↓↓↓

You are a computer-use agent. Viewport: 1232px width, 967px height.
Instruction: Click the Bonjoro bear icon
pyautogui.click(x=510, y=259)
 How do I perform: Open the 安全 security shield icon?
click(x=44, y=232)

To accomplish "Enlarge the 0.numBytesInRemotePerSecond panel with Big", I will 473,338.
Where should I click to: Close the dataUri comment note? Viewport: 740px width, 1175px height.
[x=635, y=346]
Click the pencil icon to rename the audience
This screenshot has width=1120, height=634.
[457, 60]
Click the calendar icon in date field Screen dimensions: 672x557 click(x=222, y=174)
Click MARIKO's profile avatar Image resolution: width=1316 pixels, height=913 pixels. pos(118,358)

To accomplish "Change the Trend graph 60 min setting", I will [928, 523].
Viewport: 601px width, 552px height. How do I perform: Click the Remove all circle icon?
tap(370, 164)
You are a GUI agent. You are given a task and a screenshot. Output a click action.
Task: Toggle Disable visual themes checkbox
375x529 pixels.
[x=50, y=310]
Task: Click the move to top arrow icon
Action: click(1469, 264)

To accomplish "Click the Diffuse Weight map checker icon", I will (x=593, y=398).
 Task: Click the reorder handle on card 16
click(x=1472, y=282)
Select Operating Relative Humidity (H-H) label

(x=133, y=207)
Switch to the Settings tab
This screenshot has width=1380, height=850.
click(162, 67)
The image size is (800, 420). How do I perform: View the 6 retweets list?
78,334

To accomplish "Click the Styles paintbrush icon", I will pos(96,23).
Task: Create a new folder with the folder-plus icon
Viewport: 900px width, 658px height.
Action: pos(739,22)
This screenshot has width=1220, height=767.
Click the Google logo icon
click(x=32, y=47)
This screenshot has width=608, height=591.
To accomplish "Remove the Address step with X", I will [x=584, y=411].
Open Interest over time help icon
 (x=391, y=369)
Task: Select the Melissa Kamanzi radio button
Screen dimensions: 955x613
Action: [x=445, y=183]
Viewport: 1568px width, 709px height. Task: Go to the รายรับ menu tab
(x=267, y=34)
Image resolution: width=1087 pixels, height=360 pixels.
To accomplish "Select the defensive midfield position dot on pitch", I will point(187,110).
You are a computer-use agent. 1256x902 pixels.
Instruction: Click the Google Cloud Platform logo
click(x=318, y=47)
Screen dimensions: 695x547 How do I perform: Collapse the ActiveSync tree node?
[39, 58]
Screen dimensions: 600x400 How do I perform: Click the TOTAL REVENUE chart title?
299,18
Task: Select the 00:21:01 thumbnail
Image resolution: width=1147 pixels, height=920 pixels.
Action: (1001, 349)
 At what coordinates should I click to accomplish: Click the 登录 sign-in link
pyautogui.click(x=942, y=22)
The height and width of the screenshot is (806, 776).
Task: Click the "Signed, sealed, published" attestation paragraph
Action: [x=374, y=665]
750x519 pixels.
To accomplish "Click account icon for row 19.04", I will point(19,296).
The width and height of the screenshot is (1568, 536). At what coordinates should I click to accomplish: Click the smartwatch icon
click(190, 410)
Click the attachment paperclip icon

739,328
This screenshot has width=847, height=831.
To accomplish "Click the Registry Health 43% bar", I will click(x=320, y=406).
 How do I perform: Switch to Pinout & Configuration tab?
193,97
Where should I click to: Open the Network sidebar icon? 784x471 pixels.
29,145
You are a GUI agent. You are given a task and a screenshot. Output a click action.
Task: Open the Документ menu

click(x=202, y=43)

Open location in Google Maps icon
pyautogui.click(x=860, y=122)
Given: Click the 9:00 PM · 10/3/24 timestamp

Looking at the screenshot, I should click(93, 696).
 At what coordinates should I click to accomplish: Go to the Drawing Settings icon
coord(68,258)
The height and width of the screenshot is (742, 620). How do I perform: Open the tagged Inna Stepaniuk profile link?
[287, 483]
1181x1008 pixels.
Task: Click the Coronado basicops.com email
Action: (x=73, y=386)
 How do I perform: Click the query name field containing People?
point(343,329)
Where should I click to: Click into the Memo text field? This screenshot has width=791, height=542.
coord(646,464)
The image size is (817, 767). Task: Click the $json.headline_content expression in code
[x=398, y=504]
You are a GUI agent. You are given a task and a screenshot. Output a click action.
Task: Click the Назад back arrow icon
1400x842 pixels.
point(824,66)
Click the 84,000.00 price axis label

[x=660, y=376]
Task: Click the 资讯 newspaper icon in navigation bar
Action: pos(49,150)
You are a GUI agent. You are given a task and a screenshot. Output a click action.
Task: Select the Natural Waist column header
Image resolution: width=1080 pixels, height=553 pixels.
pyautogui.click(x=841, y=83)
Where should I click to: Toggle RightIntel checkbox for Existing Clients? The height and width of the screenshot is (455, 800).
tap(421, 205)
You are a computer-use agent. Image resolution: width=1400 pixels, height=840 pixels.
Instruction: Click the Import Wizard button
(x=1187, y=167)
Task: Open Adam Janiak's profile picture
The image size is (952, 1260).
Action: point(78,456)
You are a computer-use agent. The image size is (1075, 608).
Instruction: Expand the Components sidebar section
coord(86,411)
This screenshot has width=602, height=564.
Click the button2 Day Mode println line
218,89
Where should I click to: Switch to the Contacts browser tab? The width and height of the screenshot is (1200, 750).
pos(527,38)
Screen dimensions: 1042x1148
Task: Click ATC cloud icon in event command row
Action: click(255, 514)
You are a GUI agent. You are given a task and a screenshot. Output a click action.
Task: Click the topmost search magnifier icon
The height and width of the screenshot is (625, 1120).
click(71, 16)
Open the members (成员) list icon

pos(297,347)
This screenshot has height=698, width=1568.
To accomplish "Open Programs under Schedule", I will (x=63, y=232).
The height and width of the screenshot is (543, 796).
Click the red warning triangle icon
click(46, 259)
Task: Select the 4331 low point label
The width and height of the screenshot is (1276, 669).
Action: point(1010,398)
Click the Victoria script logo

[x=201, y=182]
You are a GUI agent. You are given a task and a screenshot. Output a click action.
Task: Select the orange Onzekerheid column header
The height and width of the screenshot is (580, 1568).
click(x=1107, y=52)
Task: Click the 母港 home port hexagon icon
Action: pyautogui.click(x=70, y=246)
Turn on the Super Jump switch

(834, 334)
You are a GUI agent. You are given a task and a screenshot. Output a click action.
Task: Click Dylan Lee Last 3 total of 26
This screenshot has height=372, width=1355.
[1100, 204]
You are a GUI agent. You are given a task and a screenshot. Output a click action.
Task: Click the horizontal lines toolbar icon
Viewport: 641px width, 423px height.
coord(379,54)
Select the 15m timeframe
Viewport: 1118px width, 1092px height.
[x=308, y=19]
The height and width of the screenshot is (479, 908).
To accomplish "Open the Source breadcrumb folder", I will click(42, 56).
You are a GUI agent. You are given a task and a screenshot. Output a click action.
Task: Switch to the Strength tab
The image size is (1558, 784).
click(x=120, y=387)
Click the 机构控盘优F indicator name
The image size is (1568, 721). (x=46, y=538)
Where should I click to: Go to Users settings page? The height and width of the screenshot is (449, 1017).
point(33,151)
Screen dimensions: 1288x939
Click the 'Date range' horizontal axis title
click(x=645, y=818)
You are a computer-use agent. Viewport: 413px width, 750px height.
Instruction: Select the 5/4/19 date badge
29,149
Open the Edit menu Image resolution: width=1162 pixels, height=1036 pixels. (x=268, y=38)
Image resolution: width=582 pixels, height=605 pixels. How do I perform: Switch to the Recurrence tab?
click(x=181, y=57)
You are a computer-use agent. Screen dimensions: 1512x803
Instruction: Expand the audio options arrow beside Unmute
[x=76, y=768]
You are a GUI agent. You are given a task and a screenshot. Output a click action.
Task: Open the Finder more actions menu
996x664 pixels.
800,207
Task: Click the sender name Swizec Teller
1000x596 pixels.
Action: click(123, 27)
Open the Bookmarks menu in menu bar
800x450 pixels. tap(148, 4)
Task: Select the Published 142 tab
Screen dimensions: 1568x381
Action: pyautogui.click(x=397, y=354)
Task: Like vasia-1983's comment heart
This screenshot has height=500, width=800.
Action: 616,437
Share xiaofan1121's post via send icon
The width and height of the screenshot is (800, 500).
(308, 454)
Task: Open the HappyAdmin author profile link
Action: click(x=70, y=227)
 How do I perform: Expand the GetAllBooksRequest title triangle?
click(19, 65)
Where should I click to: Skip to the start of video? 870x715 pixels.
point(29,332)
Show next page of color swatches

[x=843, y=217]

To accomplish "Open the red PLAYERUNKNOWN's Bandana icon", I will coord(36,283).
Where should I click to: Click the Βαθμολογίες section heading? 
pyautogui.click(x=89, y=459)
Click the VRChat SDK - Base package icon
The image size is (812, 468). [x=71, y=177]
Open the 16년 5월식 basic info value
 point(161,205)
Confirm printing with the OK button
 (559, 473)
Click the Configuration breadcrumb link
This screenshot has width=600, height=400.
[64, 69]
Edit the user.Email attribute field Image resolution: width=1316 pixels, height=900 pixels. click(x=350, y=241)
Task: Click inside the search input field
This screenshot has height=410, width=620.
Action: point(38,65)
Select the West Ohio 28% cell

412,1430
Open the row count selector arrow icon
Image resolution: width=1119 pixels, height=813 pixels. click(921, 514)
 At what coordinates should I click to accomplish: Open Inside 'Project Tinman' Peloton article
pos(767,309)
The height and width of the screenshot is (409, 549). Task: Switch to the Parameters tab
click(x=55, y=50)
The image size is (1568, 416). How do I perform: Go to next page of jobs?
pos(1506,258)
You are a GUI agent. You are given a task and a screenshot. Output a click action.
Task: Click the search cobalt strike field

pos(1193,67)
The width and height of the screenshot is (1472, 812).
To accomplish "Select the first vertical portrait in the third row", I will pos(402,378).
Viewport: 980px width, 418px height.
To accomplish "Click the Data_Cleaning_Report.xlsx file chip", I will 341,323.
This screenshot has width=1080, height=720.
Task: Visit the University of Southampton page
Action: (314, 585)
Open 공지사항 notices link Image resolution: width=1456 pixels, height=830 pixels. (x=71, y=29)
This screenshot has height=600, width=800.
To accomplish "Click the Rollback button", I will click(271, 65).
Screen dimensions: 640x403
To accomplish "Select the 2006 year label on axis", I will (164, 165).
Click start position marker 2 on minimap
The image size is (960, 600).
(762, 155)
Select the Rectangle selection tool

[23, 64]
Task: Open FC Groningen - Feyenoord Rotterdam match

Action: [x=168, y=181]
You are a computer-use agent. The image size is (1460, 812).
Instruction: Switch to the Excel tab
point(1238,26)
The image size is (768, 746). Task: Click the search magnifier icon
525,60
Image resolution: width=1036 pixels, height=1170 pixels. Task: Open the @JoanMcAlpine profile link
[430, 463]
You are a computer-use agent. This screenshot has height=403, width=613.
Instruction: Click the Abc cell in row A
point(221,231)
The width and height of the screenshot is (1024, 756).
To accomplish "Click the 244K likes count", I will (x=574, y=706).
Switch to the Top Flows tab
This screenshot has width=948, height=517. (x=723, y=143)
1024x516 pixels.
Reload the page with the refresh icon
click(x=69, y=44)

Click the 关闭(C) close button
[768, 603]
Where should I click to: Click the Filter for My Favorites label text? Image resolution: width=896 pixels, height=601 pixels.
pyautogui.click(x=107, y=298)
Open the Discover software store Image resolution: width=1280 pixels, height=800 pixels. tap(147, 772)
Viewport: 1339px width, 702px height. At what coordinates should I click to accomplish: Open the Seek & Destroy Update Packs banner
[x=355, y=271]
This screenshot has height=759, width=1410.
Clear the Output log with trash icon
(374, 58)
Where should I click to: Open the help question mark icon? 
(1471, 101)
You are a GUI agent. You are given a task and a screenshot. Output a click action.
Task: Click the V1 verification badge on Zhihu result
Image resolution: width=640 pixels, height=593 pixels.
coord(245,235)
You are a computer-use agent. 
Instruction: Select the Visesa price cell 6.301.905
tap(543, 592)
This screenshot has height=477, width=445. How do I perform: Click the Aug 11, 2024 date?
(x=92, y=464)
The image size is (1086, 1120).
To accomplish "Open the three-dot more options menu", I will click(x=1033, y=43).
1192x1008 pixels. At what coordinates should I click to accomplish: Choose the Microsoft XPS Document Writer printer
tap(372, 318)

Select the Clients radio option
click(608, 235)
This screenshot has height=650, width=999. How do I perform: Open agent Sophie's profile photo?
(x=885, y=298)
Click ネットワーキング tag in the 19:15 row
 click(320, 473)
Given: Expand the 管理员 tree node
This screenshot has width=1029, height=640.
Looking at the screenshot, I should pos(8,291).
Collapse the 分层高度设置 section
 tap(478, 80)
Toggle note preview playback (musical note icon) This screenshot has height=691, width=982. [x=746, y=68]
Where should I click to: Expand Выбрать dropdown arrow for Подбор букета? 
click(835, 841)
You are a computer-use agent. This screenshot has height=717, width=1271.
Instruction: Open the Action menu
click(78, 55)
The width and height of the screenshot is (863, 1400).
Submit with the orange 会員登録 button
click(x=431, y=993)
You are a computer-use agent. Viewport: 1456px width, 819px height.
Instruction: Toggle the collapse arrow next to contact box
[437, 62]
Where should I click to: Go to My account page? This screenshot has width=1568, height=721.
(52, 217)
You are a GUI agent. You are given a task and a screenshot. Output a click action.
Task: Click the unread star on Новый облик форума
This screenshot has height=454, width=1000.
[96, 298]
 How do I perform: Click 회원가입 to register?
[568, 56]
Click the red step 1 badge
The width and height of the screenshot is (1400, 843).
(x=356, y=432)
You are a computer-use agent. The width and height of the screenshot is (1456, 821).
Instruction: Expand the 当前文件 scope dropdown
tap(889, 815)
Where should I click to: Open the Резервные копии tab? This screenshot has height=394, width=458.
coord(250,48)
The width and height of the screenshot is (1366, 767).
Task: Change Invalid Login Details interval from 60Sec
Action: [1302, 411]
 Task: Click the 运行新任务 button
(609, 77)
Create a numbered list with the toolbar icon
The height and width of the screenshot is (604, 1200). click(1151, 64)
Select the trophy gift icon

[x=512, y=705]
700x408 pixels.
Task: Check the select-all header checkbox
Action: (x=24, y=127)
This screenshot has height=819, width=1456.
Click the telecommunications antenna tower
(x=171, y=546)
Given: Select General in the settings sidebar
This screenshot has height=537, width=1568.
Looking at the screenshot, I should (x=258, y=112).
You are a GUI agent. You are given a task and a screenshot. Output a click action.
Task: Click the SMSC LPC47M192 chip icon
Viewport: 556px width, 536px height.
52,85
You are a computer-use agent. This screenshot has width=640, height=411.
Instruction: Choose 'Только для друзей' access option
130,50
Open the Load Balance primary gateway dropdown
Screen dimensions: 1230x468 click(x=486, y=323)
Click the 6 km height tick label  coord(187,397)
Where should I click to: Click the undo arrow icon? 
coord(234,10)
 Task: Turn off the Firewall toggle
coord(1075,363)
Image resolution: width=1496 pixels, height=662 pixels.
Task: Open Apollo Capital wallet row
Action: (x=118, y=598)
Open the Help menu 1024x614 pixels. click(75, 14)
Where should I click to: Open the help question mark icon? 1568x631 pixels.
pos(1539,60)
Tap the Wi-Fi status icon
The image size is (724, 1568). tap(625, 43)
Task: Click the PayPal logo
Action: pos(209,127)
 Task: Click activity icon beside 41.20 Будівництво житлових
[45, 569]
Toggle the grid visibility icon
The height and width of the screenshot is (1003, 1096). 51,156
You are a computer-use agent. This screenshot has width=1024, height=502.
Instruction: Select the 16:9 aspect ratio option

↑↑↑

Within the records above, count the lines that contain "column" and give the number with nothing added.

Response to this task
2